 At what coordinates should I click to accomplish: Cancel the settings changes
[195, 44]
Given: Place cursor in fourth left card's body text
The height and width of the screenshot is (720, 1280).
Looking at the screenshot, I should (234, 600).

Required work ▸
Down to the last line, return the data above exactly.

Answer to this task ▸
 At what coordinates should I click to accomplish: Cancel the settings changes
[195, 44]
Given: Place cursor in fourth left card's body text
The height and width of the screenshot is (720, 1280).
Looking at the screenshot, I should (234, 600).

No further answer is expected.